## Kutipan
┌──
Terbaru

6/recent/ticker-posts

Header Ads Widget

Keran Impor Mengucur Deras, Bukti Kegagalan Kapitalisme


TintaSiyasi.com -- Sebanyak 2.000 ton gula kristal putih yang diimpor dari Thailand tiba di Pelabuhan Tanjung Priok, Jakarta Utara, pada hari Sabtu (01/04/2023). Selain itu, gula impor juga akan tiba di Pelabuhan Belawan, Medan, sebanyak 37.900 ton dan di Pelabuhan Tanjung Perak, Surabaya, 25.000 ton. ID Food sebagai perusahaan induk Badan Usaha Milik Negara Pangan mendatangkan gula kristal putih untuk menjaga ketersediaan dan stabilisasi harga gula di pasaran saat Ramadhan dan menjelang Idul Fitri. Pengadaan ini dilakukan secara bertahap dengan tahap pertama sebanyak 107.900 ton mulai dari 31 Maret 2023 hingga 31 Mei 2023. Rencana tahap kedua akan dilaksanakan di semester kedua 2023 dengan pengadaan sebanyak 129.675 ton (Kompas.com, 02/04/2023).

Dihubungi secara terpisah, Ketua Umum Asosiasi Petani Tebu Rakyat Indonesia Soemitro Samadikoen menyebutkan, berdasarkan perhitungannya, stok gula mentah tahun lalu berada di angka 2,3 juta ton, yang berasal dari jumlah produksi dalam negeri dan dari impor. Dengan jumlah stok yang ada, ditambah produksi nasional sebanyak 2,6 juta ton, seharusnya impor tidak diperlukan karena kebutuhan nasional sebesar 3,4 juta ton masih dapat terpenuhi. Ditambah pula beberapa petani gula dalam waktu dekat akan memasuki masa panen, salah satunya di Trangkil, Kabupaten Pati, Jawa Tengah.

Selain stok, kata Soemitro, data mengenai konsumsi nasional juga perlu menjadi perhatian. Menurut dia, penggunaan gula konsumsi di Indonesia berada di angka 2,7-3 juta ton per tahunnya. Akurasi data konsumsi dan produksi penting sebagai acuan agar jumlah kebutuhan impor semakin akurat. Di samping itu, pemerintah perlu menyesuaikan HPP lantaran ada kenaikan biaya produksi, seperti pupuk dan upah pekerja, serta minimnya akses pupuk subsidi bagi petani tebu. ”Pemerintah harus mengajak banyak pihak untuk menyelesaikan sengkarut data ini agar terjadi keadilan. Jangan mengabaikan produsen demi stabilitas di konsumen,” ujarnya (Kompas.com, 02/04/2023).
└──
## Data yang Diberikan
┌──
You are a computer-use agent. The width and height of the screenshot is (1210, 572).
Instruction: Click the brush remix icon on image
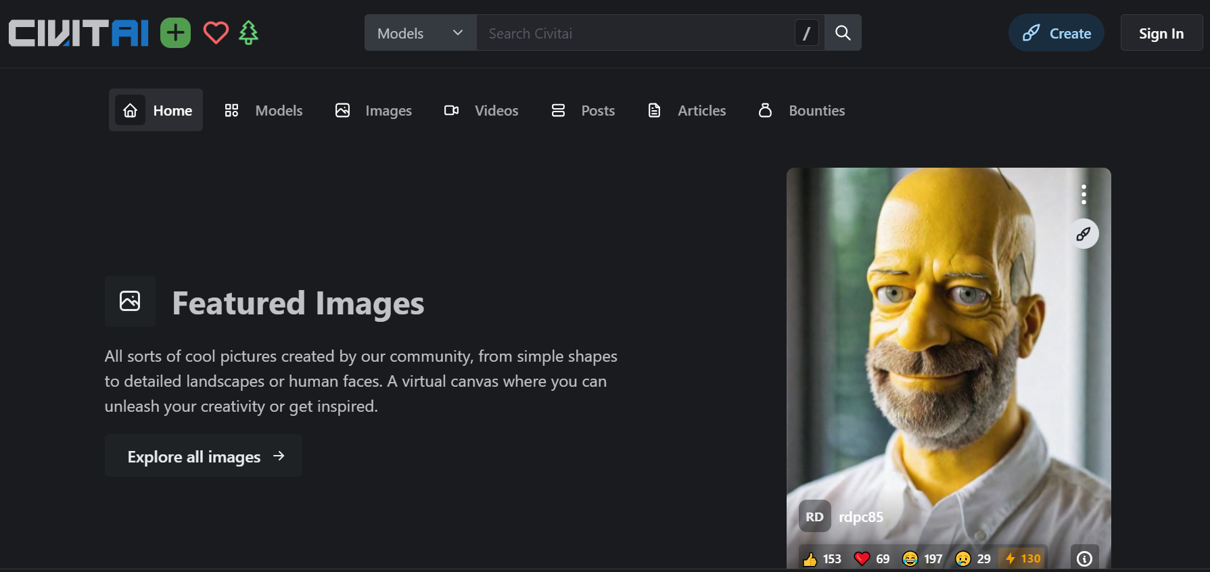1084,234
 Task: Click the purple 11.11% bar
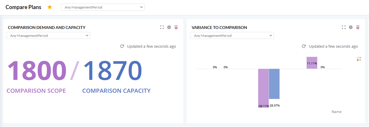coord(312,63)
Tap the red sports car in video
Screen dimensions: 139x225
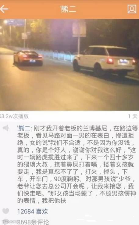28,58
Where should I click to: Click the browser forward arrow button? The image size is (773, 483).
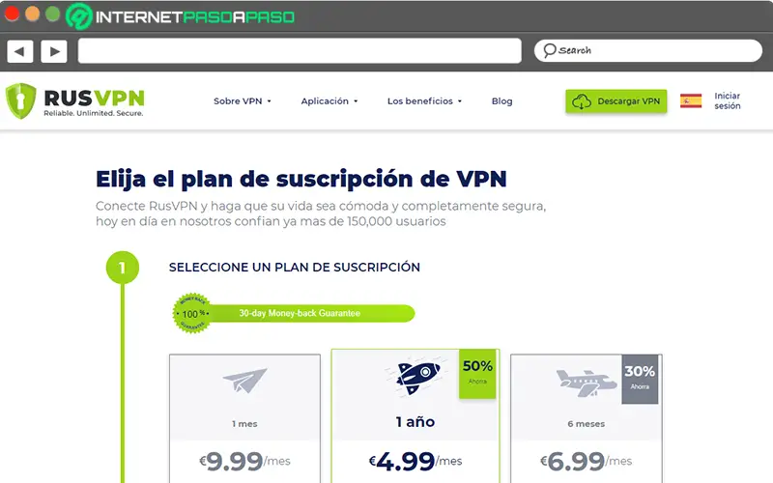click(x=54, y=51)
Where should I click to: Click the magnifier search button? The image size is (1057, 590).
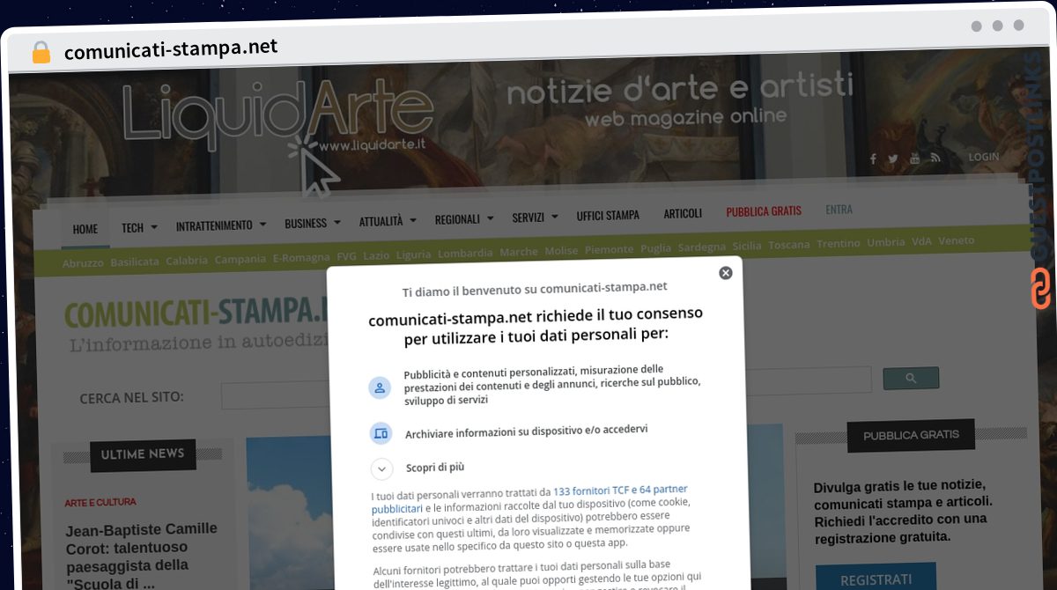tap(911, 378)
└──
## Tujuan
Menurut kutipan tentang impor gula, dari negara mana asal 2.000 ton gula kristal putih yang tiba di Pelabuhan Tanjung Priok?

## Jawaban Latihan
Dari Thailand.